Three soda makers are being sued because their diet drinks allegedly make people fat.
Six soft drink lovers, each of whom has struggled with obesity, claim the aspertame in the diet beverages made by Coca-Cola, PepsiCo and Dr Pepper Snapple made them pack on the pounds rather than shed weight.
Lawsuits were filed against each of the beverage giants.
The companies’ diet drinks contain aspertame, a sugar substitute, which some recent studies have shown can cause cardiovascular disease and diabetes, as well as lead to weight gain, the suits claim.
The weight gain happens because aspertame interferes with the body’s ability to metabolize calories, the court filings allege.
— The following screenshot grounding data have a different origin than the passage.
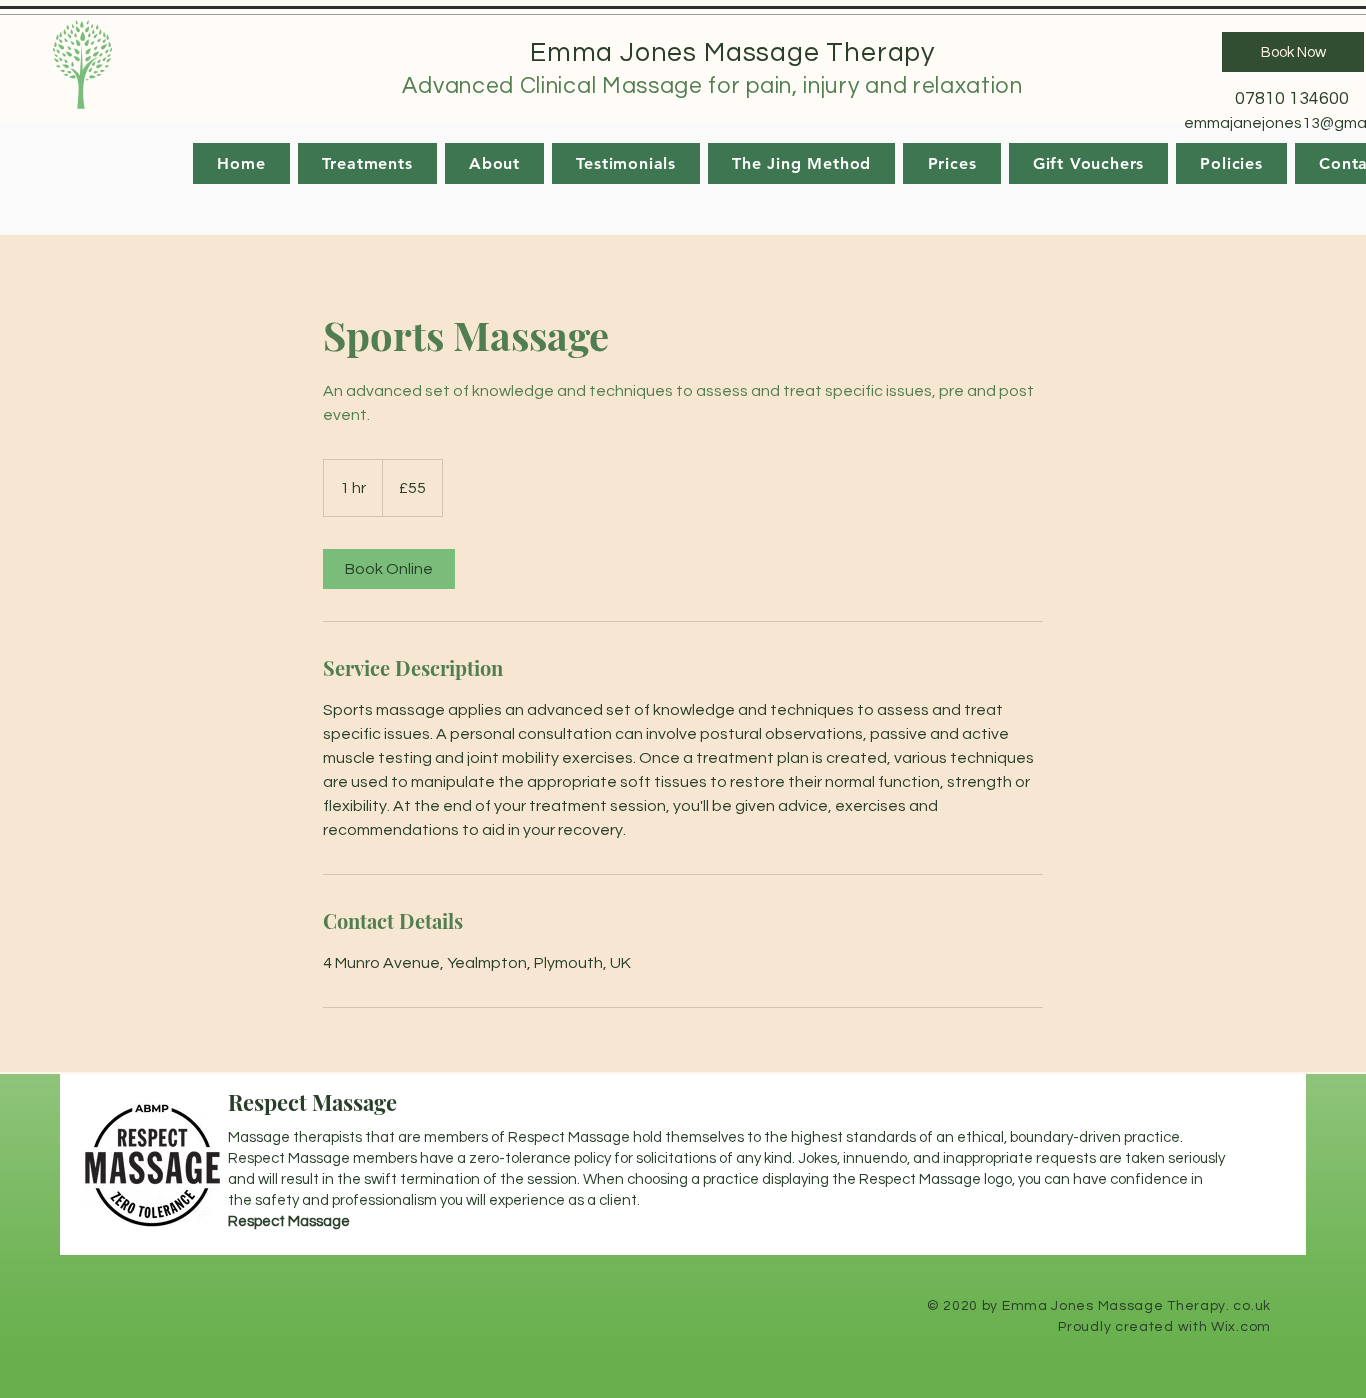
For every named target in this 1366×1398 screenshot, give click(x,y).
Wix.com (1241, 1327)
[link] (389, 569)
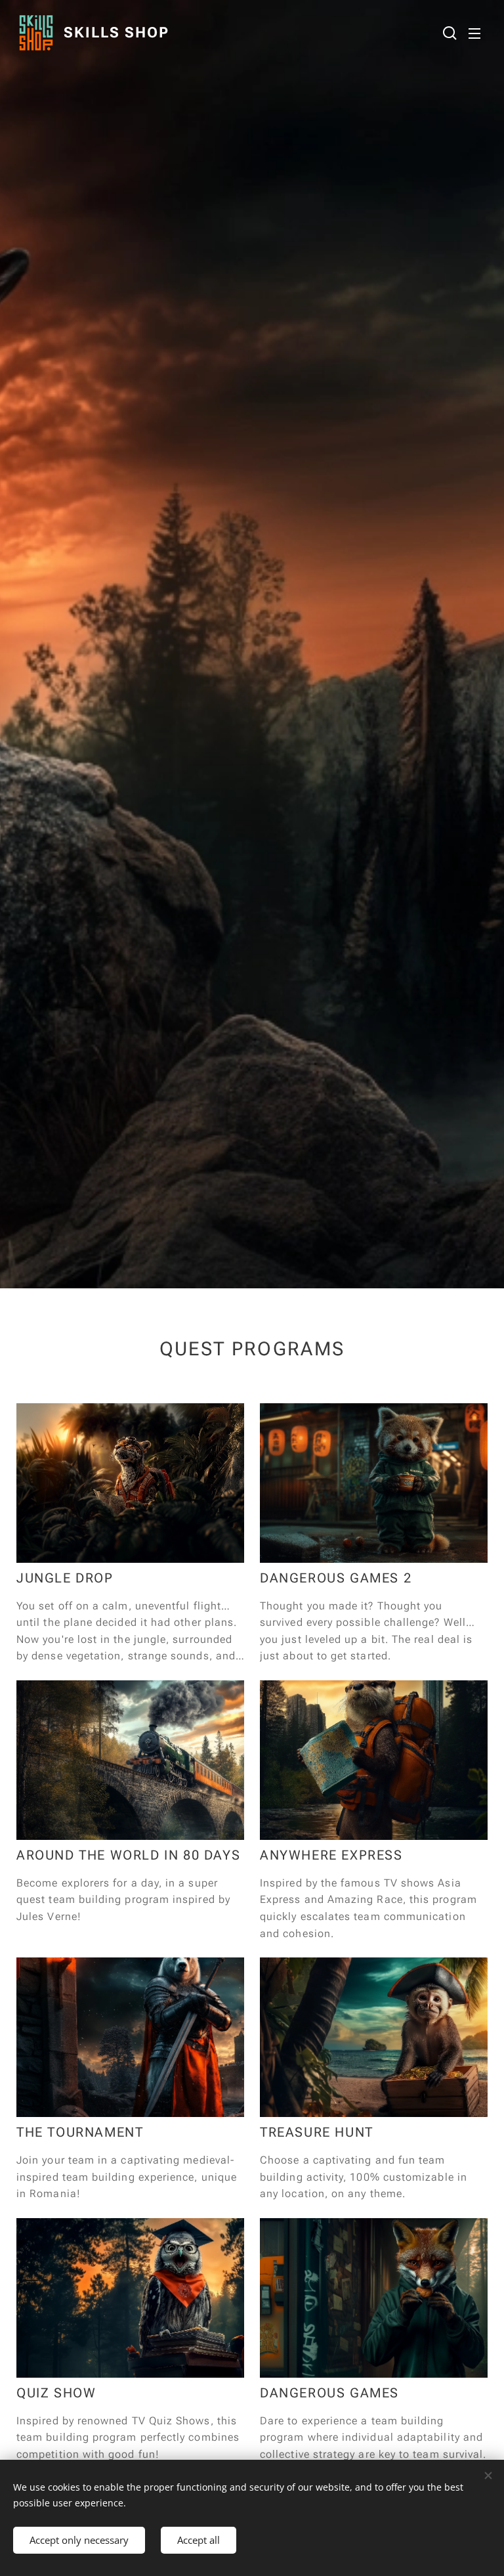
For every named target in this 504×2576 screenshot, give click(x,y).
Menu (474, 33)
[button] (448, 32)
Marketing these brands as “diet” is false, misleading and unlawful, the suits claim.
The suits are among a number of such legal actions filed against food companies, including one earlier this month against Tootsie Roll Industries for selling products that only partially fill the box they are in.
Some industry experts dismiss them as frivolous, driven by profit-seeking law firms. But the soda suits appear to have some merit, according Marion Nestle, professor of nutrition, food studies and public health at New York University.
“One point is clear: Diet sodas have not been shown to promote weight loss,” Nestle said, calling the recent research about aspertame “suggestive and interesting, but not fully proven.”
Coca-Cola said in a statement, “This lawsuit is completely meritless, and we will vigorously defend against it.”
Dr Pepper Snapple said the suit is “completely without merit” and said “sound scientific studies” back the effectiveness of their sweeteners’ ability to help people maintain their weight.
Pepsico did not return requests for comment. The company dumped aspertame from its diet drink in 2015, replacing it with another artificial sweetener, sucralose — and then reintroduced it last year after its diet soda sales plummeted.
“Our case is focused on aspertame, but all artificial sweetners” behave the same in your body, said Derek Smith, whose eponymous law firm is lead counsel in all three soda cases.